2012-08-22 06:01:03

by NeilBrown

[permalink] [raw]
Subject: Re: ext4 write performance regression in 3.6-rc1 on RAID0/5

On Wed, 22 Aug 2012 11:57:02 +0800 Yuanhan Liu <[email protected]>
wrote:

>
> -#define NR_STRIPES 256
> +#define NR_STRIPES 1024

Changing one magic number into another magic number might help your case, but
it not really a general solution.

Possibly making sure that max_nr_stripes is at least some multiple of the
chunk size might make sense, but I wouldn't want to see a very large multiple.

I thing the problems with RAID5 are deeper than that. Hopefully I'll figure
out exactly what the best fix is soon - I'm trying to look into it.

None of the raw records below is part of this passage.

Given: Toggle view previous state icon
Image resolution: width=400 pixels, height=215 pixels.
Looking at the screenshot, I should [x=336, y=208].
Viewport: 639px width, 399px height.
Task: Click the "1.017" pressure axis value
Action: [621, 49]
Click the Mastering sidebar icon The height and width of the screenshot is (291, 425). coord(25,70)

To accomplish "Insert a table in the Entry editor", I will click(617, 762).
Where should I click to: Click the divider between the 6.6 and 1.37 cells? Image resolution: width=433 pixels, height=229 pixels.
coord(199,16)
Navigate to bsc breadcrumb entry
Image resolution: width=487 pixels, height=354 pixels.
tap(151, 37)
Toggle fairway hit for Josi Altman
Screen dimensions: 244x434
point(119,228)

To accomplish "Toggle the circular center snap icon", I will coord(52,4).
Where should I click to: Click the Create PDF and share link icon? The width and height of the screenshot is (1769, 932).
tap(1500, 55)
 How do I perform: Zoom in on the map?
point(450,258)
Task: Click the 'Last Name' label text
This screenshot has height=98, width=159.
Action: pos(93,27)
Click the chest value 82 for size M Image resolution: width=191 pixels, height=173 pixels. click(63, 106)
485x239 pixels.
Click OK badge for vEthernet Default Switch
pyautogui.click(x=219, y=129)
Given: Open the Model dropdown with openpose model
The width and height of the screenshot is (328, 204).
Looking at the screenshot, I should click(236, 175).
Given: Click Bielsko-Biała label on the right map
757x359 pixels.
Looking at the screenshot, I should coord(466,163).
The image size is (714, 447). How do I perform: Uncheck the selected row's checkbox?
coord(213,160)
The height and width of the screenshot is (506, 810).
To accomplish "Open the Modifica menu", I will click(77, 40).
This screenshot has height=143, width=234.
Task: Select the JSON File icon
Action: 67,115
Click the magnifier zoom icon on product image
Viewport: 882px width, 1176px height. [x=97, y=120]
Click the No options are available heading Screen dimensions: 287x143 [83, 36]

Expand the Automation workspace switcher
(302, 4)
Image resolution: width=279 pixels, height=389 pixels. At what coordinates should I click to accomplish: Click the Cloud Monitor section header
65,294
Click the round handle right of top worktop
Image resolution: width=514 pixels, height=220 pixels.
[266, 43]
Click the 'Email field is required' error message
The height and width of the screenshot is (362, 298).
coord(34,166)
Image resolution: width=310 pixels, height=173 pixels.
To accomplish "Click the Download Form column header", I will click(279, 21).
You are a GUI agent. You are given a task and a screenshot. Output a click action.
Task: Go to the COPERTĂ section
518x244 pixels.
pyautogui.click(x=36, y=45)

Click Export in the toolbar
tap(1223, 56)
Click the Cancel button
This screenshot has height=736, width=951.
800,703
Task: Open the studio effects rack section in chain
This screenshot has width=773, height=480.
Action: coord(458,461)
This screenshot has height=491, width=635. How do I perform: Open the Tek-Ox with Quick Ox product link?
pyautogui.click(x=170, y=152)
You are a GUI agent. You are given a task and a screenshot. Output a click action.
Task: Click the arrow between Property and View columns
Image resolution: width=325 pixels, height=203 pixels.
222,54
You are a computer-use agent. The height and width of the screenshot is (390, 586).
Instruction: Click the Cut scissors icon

I don't think the size of the cache is a big part of the solution. I think
correct scheduling of IO is the real answer.

Thanks,
NeilBrown



Attachments:
signature.asc (828.00 B)

2012-08-22 06:30:55

by Yuanhan Liu

[permalink] [raw]
Subject: Re: ext4 write performance regression in 3.6-rc1 on RAID0/5

On Wed, Aug 22, 2012 at 04:00:25PM +1000, NeilBrown wrote:
> On Wed, 22 Aug 2012 11:57:02 +0800 Yuanhan Liu <[email protected]>
> wrote:
>
> >
> > -#define NR_STRIPES 256
> > +#define NR_STRIPES 1024
>
> Changing one magic number into another magic number might help your case, but
> it not really a general solution.

Agreed.

>
> Possibly making sure that max_nr_stripes is at least some multiple of the
> chunk size might make sense, but I wouldn't want to see a very large multiple.
>
> I thing the problems with RAID5 are deeper than that. Hopefully I'll figure
> out exactly what the best fix is soon - I'm trying to look into it.
>
> I don't think the size of the cache is a big part of the solution. I think
> correct scheduling of IO is the real answer.

Yes, it should not be. But with less max_nr_stripes, the chance to get a
full strip write is less, and maybe that's the reason why the chance to
block at get_active_strip() is more; and also, the reading is more.

The perfect case would be there are no reading; setting max_nr_stripes
to 32768(the max we get set now), you will find the reading is quite
less(almost zero, please see the iostat I attached in former email).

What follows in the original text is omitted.